When today's meeting started, we had only four new issues to triage and all were from Sean. Rob tempted the wrath of the whatever from high atop the thing by saying that because Sean opened them, discussion would be minimal. It turns out, gentle readers, that discussion was not minimal.
Issue triage
/xlog does not cause elevated process to log at DEBUG level, from @rseanhall, dares to suggest that the change I made to support verbose logging with the new
/xlog
switch isn't entirely functional. To defend my honor, I volunteered to investigate and, in the unlikely event of a bug, fix it.wix.exe can't find non-global installed extension during build, from @rseanhall, is a hopefully-simple bug that Rob volunteered to fix.
bal:SuppressDowngradeFailure should cause wixstdba to not even try to Plan or Apply, from @rseanhall, is yet another critique of a feature I implemented ages ago in WixStdBA. The
SuppressDowngradeFailure
attribute was supposed to be an easy way to make a redistributable do nothing if a later version were already installed: It let setup developers say "install this if needed, but if you already have this or a later version installed, please don't complain." Unfortunately, it accomplishes this lack of complaint by installing the older bundle when it should simply exit. That's a reasonable thing to implement in WiX v4, so I volunteered to do so.
Design discussion
Instead of our regularly-schedule design discussion, today the design discussion happened in the context of one of Sean's bugs: Detect MinorUpgrade MsiPackages independently of the base product
It's a bit of a meta-issue that covers issues going back to the first release of Burn. Here's the story: Consider a typical bundle with MSI packages and a newer version of that bundle with newer MSI packages that upgrade those in the older bundle. When upgrading from the older bundle, the newer bundle fails and rolls back halfway through. The newer bundle had installed its newer MSI packages, which upgraded the older MSI packages.

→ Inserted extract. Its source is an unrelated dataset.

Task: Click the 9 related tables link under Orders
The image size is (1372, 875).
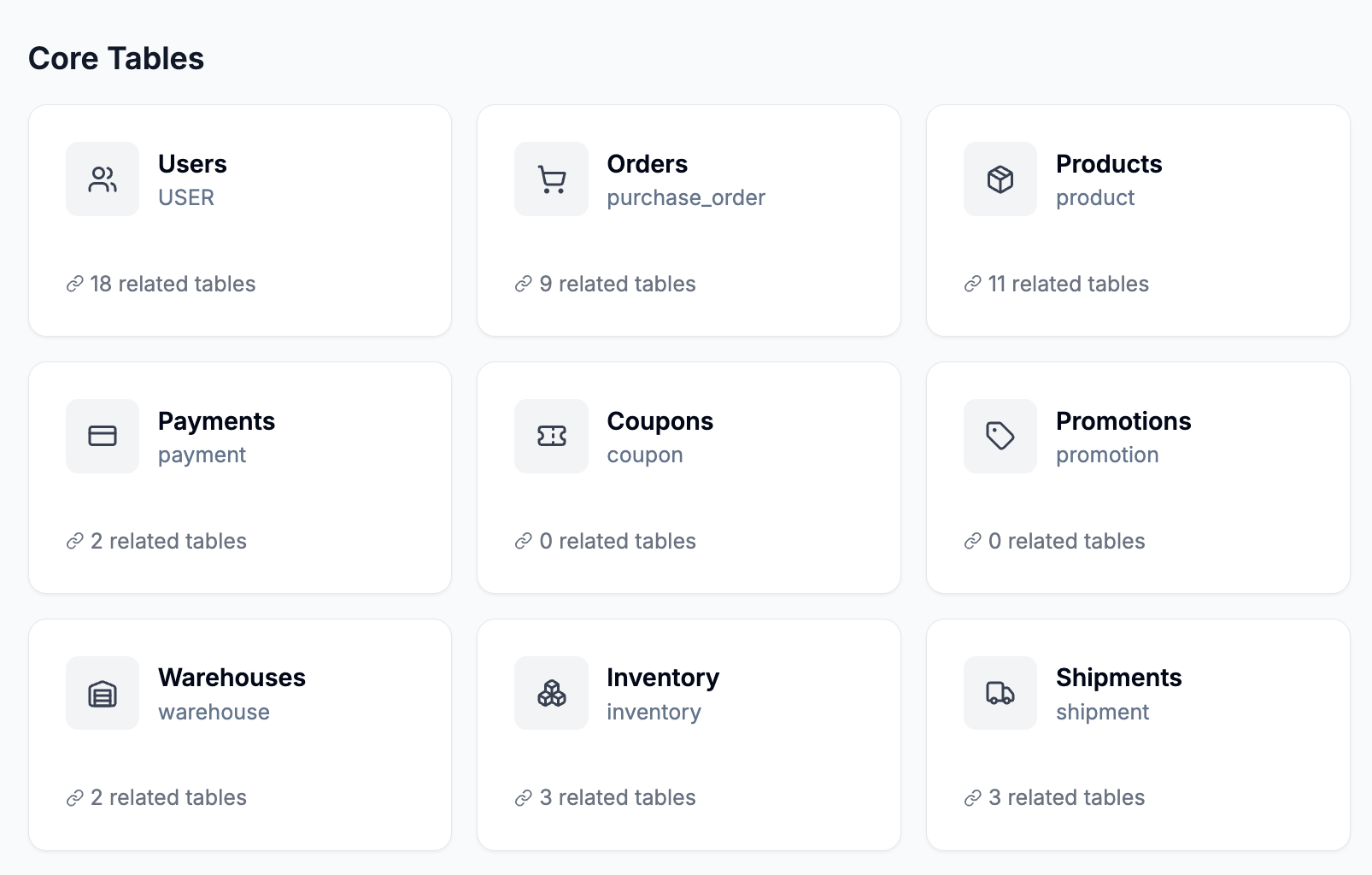Action: point(617,283)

There's an inconsistency in how Burn v3 handles rollback: Major upgrade packages are removed and minor upgrade packages are left behind. Either way, the machine is left in an inconsistent state: There's no sign of the newer bundle, and the old bundle is still installed, but its MSI packages are either missing or the wrong version.

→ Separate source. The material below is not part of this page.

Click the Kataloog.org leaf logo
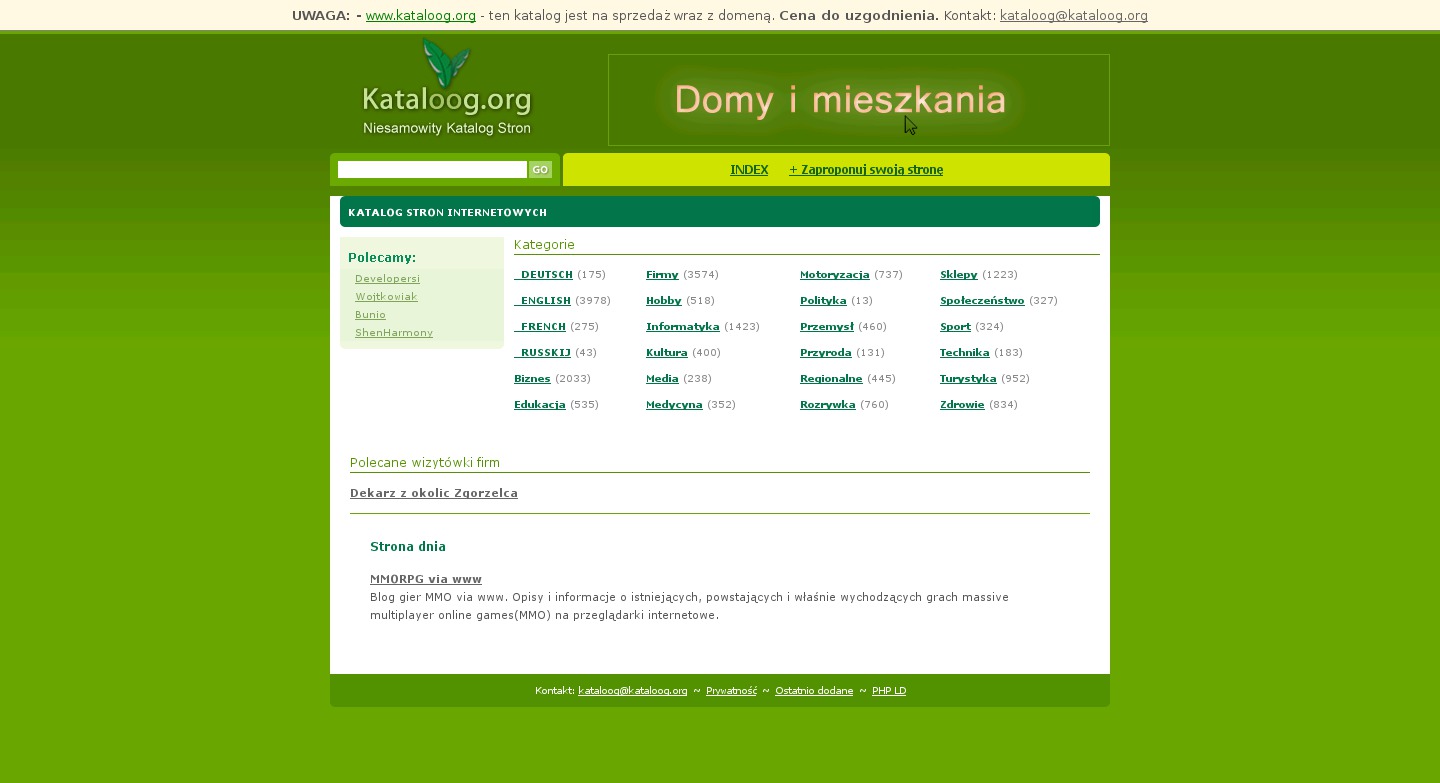 (446, 88)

This is a design weakness in Burn, but one that presents the least-worst option and comes from a lack of better alternatives: Once a package has been upgraded, the old version is gone. Restoring it would require reinstalling the old version of the package, which is probably cached by Burn (but maybe not) and might require passing custom properties to be able to install at all.
Uninstalling the packages meant that the user could be given instructions to go back to the older bundle and run a repair to get the whole product back in a working state. Leaving the upgraded package installed, as happens for minor upgrades, was another option but that assumes that the newer package would work with any of the older packages that were left behind. During design discussions back in the day, that mixed state was considered potentially worse: The old product might not work and a repair of the old bundle wouldn't restore the machine to the state prior to the upgrade attempt.
The inability to roll back to a previous version of an MSI package was one of the reasons that multi-package transaction support was added to Windows Installer. Burn supports MSI transactions, thanks to @nirbar and @rseanhall, though there are some known weaknesses (sometimes referred to as bugs) and, of course, they're only useful for MSI packages, not EXE packages.
Today we hashed through this story and Sean volunteered to investigate both making upgrade rollback consistent and automatically triggering the older bundle on rollback of an upgrade. We think it doesn't need a repair, just a normal "install" operation which will detect the missing packages and install them.
If this can come in WiX v4, it would resolve one of the biggest gaps in chaining functionality missing in Burn.